For the average person, $3,500 is still too much money for Apple Vision Pro. The price is even more exorbitant when you compare it to a $300 Quest 3S or $500 Quest 3 headset with similar VR and XR capabilities, though the visual fidelity and responsiveness are not on the same level. At WWDC 2025, Apple announced visionOS 26 with a slew of new features, including “spatial Personas,” widgets that you can anchor into your physical space like your walls, and a new spatial web browsing feature that converts 2D photos on websites into 3D ones. As genuinely cutting-edge as these features are (I kept saying “wow,” “whoa,” and “holy sh*t” my entire demo time), it still costs you three-and-a-half grand to experience them.

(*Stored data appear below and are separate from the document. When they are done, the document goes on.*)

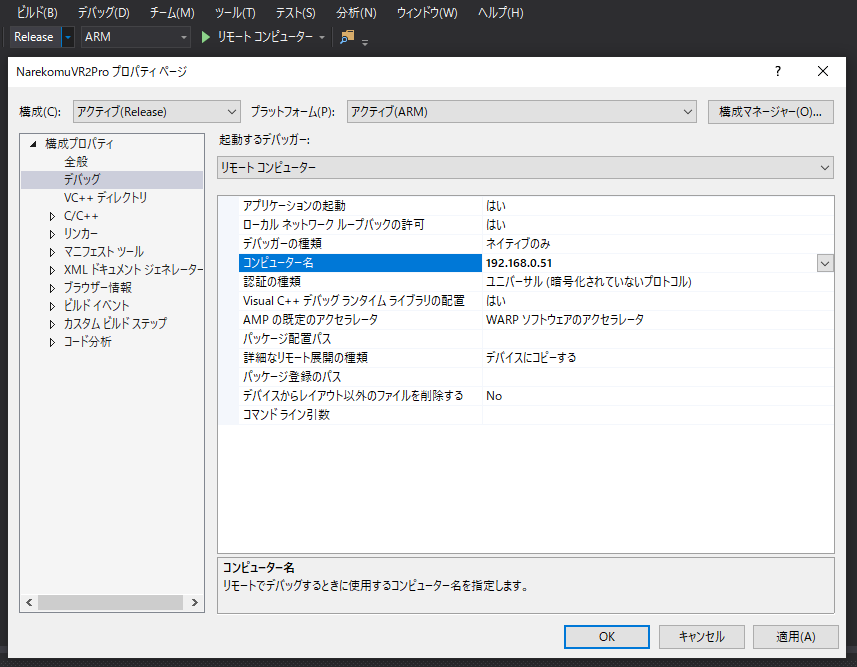Click the tree's horizontal scrollbar right arrow

195,602
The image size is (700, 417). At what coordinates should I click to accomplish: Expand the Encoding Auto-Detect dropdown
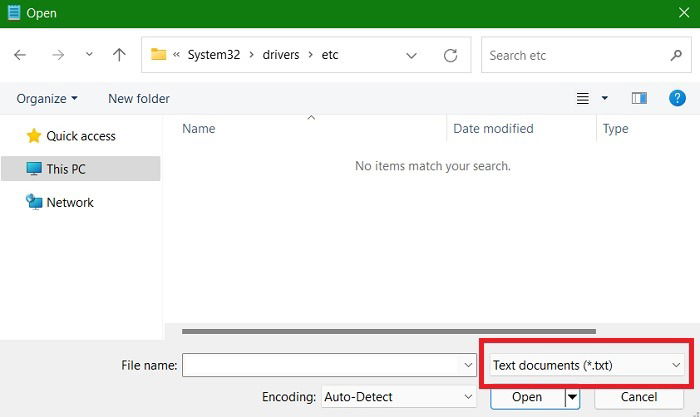click(x=398, y=397)
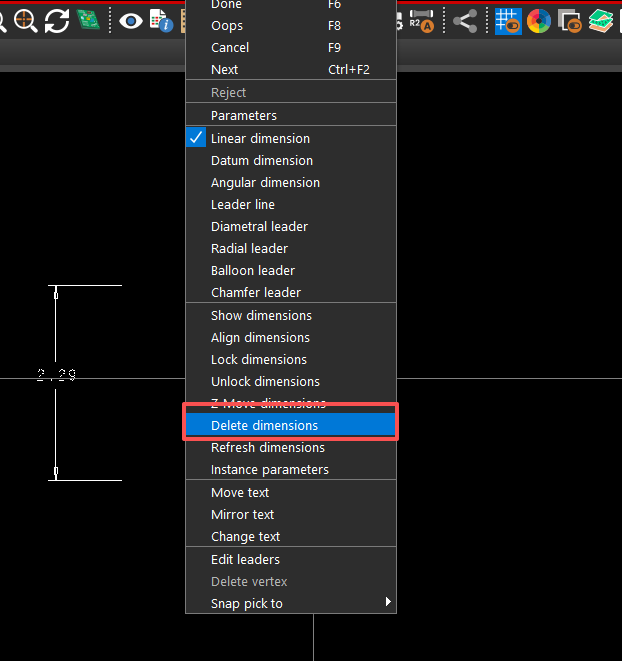Click the report info document icon
The width and height of the screenshot is (622, 661).
click(160, 20)
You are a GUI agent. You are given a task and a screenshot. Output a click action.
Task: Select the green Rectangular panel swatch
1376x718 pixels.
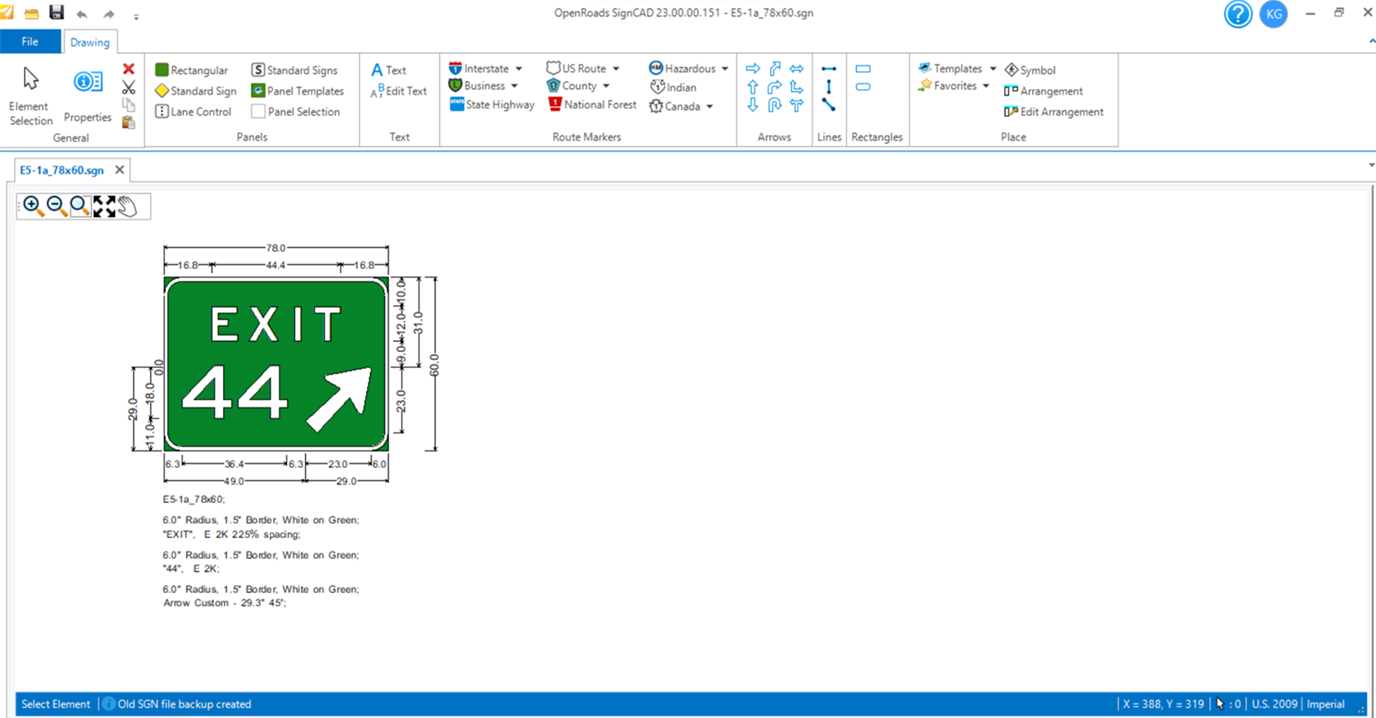162,70
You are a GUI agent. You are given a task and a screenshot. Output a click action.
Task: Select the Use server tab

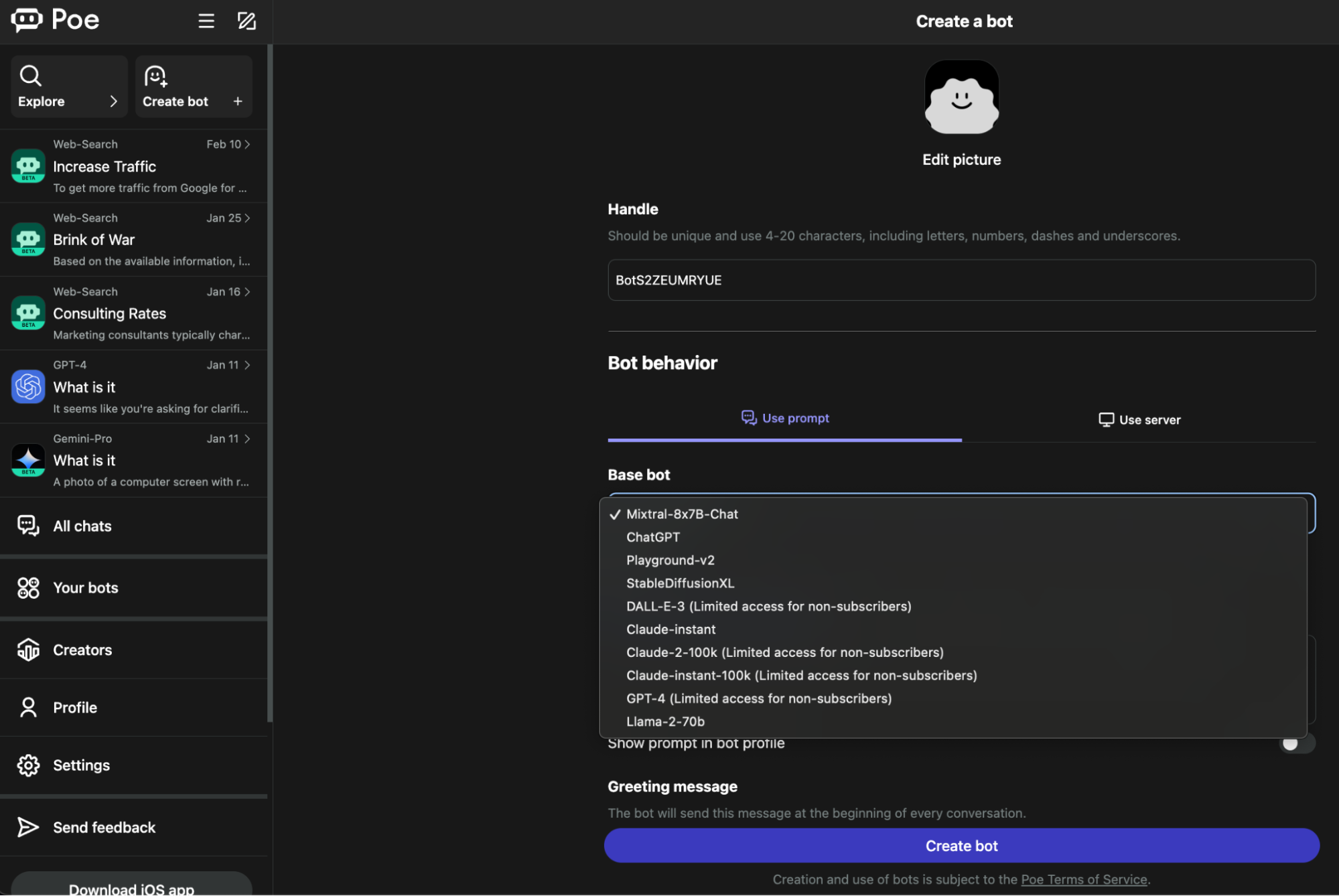(1140, 419)
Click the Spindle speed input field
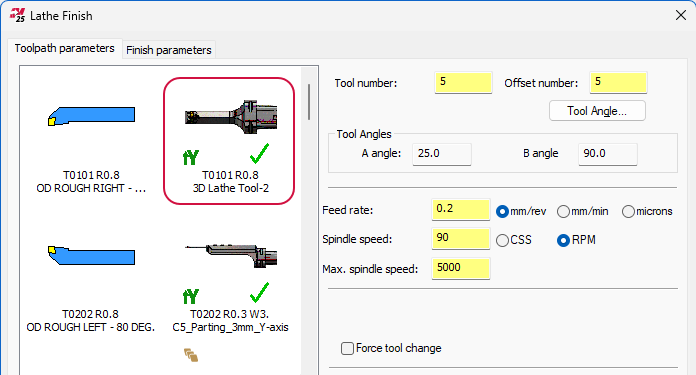 pos(460,238)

When Apple Vision Pro launched last year and then added spatial Personas—a 3D-generated avatar of yourself that can be used during FaceTime or in a virtual meeting—everybody laughed at them. Literally pointed and (in Nelson Muntz’s voice) Ha-Ha-ed at how comically bad they could look. Many people’s Personas had holes in the back of people’s heads, hair without volume, and skin tones that looked just a bit too bright and clinical. And despite resembling the uncanny valley, there was something just a bit off about them. Here’s what my Persona looked like at the time:

I’m happy to report that spatial Personas are getting a, um, major facelift (pun intended). The capture process still involves holding the Vision Pro in front of you and using the cameras to 3D scan your face, but the detail of the avatar is so much more realistic. Here’s what my new spatial Persona looks like in visionOS 26:
There are still some imperfections (like the crookedness of my striped shirt), but my face—my god—it’s almost like staring into a mirror. My long hair part was rendered accurately, and when I smiled and laughed, my teeth, cheeks, and eyebrows moved more naturally as opposed to before, which was kind of stiff. My Persona no longer looks like a PS3 character. If you’re paying $3,500 for Vision Pro, your virtual self damn well better look more realistic than a console from almost 20 years ago!

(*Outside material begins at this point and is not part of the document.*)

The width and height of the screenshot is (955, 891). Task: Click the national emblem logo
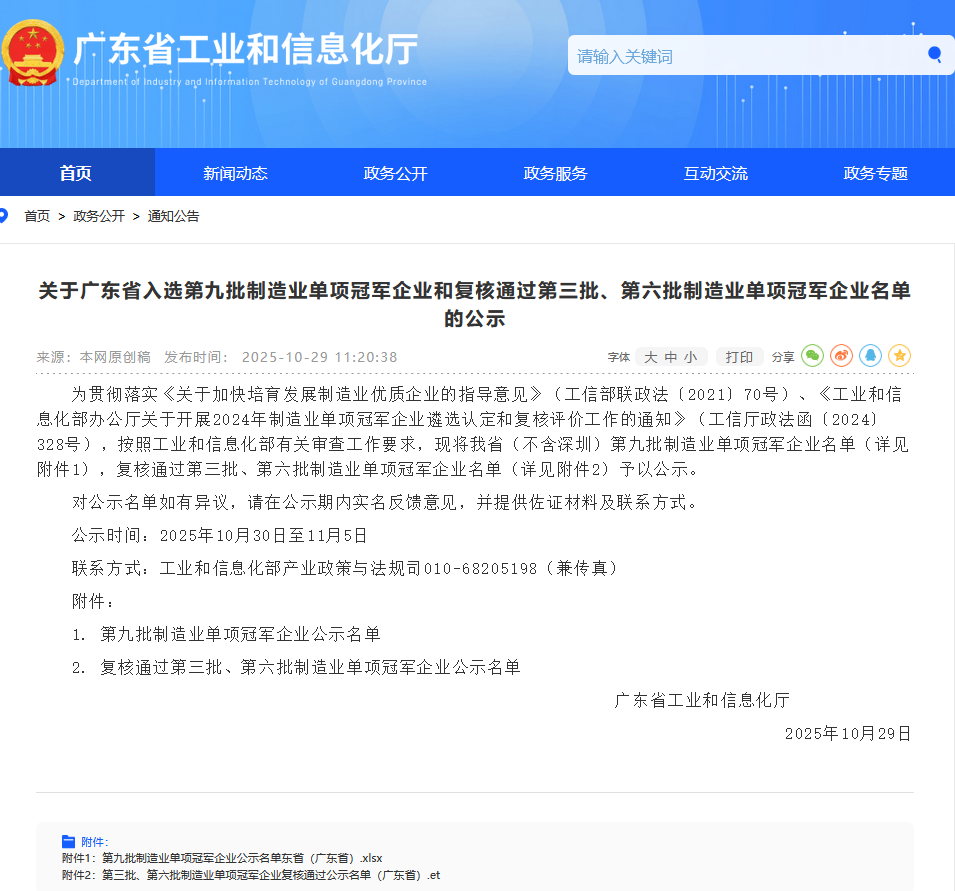click(x=32, y=54)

Apple’s not saying what it did specifically to improve the quality of Personas (perhaps using more polygons?), but here’s what the press release says: “Taking advantage of industry-leading volumetric rendering and machine learning technology, the all-new Personas now have striking expressivity and sharpness, offering a full side profile view, and remarkably accurate hair, lashes, and complexion.”
The rest of my Vision Pro demo was comparably mind-blowing (as Vision Pro still tends to be), but it also further drove home the fact that you need to have deep pockets in order to enjoy visionOS 26. I saw various widgets—clocks, calendars, a Lady Gaga poster that I could pinch with my fingers to play music, and even a framed window with a #shotoniPhone panorama of Japan’s Mount Fuji that I could look “into.” The higher resolution of Vision Pro’s displays and the ability for the widgets to stay anchored or pinned on a wall without jittering or moving made them look very convincing as real objects. The only thing that broke the illusion was almost walking into walls trying to look more closely at the widgets.
I also tried out the new spatial browsing in Safari. When toggled on, it turns the browser window into a Reader-ish mode view that removes all of a website’s design and only shows the text and the media. As I scrolled down a page, 2D photos would convert into 3D ones with depth—Apple calls these “spatial scenes.” And man, do they look good. The depth isn’t like some cheapo 3D movie conversion. They look like they’re shot with expensive 3D cameras, and unlike most 3D content that has a certain sweet spot for feeling the depth, you can actually view them from different angles. It’s really neat.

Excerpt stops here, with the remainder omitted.